Netanyahu veut être « le roi Bibi »: Nous devons l’en empêcher dans le respect de la loi

Sourd aux avertissements, convaincu que ses intérêts sont ceux de l'État, flanqué de criminels, d'extrémistes, de théocrates, il s'acharne à obtenir un pouvoir quasi-illimité

David est le fondateur et le rédacteur en chef du Times of Israel. Il était auparavant rédacteur en chef du Jerusalem Post et du Jerusalem Report. Il est l’auteur de « Un peu trop près de Dieu : les frissons et la panique d’une vie en Israël » (2000) et « Nature morte avec les poseurs de bombes : Israël à l’ère du terrorisme » (2004).
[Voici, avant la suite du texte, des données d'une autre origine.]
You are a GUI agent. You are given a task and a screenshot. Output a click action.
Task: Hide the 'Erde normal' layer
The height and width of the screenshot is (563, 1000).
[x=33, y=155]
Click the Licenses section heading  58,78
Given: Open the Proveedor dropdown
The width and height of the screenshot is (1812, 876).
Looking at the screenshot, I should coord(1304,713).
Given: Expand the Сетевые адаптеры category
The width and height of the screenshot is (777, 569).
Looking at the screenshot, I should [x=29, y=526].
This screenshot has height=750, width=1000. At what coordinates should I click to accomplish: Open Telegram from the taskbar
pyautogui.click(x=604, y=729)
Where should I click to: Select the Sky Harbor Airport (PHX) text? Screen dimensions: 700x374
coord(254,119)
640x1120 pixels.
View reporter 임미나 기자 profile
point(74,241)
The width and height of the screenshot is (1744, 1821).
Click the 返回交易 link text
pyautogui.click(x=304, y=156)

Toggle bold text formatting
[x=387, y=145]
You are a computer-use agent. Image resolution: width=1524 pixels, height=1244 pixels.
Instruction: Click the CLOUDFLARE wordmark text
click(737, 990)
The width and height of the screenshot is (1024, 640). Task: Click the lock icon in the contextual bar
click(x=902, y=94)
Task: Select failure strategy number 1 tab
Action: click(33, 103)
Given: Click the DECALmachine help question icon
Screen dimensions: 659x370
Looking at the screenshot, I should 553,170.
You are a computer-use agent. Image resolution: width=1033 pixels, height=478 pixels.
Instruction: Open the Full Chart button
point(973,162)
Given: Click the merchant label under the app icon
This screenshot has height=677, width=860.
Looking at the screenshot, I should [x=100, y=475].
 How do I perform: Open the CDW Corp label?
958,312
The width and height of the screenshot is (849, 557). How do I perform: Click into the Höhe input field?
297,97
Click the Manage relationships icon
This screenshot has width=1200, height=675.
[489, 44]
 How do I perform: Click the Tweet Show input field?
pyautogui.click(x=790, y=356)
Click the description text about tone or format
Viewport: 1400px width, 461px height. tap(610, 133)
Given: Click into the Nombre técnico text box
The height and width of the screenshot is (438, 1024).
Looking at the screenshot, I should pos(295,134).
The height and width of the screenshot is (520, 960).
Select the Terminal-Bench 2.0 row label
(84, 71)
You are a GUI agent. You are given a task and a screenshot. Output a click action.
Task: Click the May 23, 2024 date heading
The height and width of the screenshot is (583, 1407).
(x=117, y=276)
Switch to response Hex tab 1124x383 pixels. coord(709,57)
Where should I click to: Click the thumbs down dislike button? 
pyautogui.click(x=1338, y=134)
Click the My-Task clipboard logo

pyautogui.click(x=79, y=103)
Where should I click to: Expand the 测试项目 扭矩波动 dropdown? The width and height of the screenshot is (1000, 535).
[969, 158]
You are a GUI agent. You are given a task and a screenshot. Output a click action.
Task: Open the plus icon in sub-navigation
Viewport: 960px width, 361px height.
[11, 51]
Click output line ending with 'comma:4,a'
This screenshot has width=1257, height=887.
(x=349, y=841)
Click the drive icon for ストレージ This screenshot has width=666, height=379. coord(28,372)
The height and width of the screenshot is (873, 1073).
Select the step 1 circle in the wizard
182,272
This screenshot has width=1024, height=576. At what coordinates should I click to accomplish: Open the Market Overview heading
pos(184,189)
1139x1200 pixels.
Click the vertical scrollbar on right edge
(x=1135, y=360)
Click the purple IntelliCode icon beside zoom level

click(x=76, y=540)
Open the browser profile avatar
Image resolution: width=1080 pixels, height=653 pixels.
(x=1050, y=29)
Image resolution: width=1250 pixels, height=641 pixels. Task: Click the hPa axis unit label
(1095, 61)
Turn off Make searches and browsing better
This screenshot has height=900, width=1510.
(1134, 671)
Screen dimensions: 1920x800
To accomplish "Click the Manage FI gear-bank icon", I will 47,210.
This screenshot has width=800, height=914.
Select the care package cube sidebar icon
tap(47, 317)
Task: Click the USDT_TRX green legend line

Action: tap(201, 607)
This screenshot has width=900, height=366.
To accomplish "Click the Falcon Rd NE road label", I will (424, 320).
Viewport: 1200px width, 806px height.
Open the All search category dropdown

Le Premier ministre Benjamin Netanyahu lors d'une réunion du parti Shas à la Knesset, le parlement israélien de Jérusalem, le 23 janvier 2023. (Crédit : Yonatan Sindel/Flash90)
Le Premier ministre Benjamin Netanyahu lors d'une réunion du parti Shas à la Knesset, le parlement israélien de Jérusalem, le 23 janvier 2023. (Crédit : Yonatan Sindel/Flash90)

Pendant des décennies, ses partisans ont encensé Benjamin Netanyahu, resté Premier ministre pendant plus d’un cinquième de la durée de vie totale du pays, en scandant « Bibi, le roi d’Israël ».

Un titre qui n’a jamais eu plus de pertinence qu’aujourd’hui. De retour sur son trône après un bref interrègne, Netanyahu jouit dorénavant d’un pouvoir extraordinaire à la tête d’une coalition la plus à droite de l’histoire du pays qui partage largement son état d’esprit et il a bien l’intention de raffermir encore sa mainmise sur le pays en neutralisant la seule instance à même de contrer ses excès ou les abus de son gouvernement, la Haute cour de justice. Et s’il est capable de priver la Cour de son indépendance et de ses capacités, alors oui, Israël deviendra son royaume.

Comme cela a été le cas de tous les monarques à travers les millénaires, l’accumulation du pouvoir absolu a néanmoins coïncidé avec l’incapacité de la part du dirigeant à faire la distinction entre ses intérêts personnels propres et ceux de l’État. Il a, au fil du temps, eu la conviction croissante que lui seul était en mesure de guider Israël ; il a pris soin d’éliminer les voix dissidentes en prenant goût à la culture de flatterie de sa cour (composée d’hommes et d’un tout petit nombre de femmes). Il a surtout acquis la certitude que tous les moyens sont légitimes et nécessaires pour maintenir son règne, quel qu’en soit le prix.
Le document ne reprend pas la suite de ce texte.